EXERCISE BRIEF – Copy the listing below line for line, keeping every character unchanged.

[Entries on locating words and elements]
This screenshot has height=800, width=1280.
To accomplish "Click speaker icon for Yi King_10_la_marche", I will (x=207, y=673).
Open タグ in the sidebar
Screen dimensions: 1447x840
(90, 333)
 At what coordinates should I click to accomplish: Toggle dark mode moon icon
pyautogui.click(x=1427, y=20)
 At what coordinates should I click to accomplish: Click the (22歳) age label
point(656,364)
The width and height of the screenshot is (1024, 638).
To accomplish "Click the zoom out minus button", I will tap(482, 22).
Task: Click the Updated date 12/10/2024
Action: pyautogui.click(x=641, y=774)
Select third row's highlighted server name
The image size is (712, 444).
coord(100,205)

EXERCISE RESPONSE –
This screenshot has height=800, width=1280.
To accomplish "Click speaker icon for Yi King_10_la_marche", I will (x=207, y=673).
Open タグ in the sidebar
Screen dimensions: 1447x840
(90, 333)
 At what coordinates should I click to accomplish: Toggle dark mode moon icon
pyautogui.click(x=1427, y=20)
 At what coordinates should I click to accomplish: Click the (22歳) age label
point(656,364)
The width and height of the screenshot is (1024, 638).
To accomplish "Click the zoom out minus button", I will tap(482, 22).
Task: Click the Updated date 12/10/2024
Action: pyautogui.click(x=641, y=774)
Select third row's highlighted server name
The image size is (712, 444).
coord(100,205)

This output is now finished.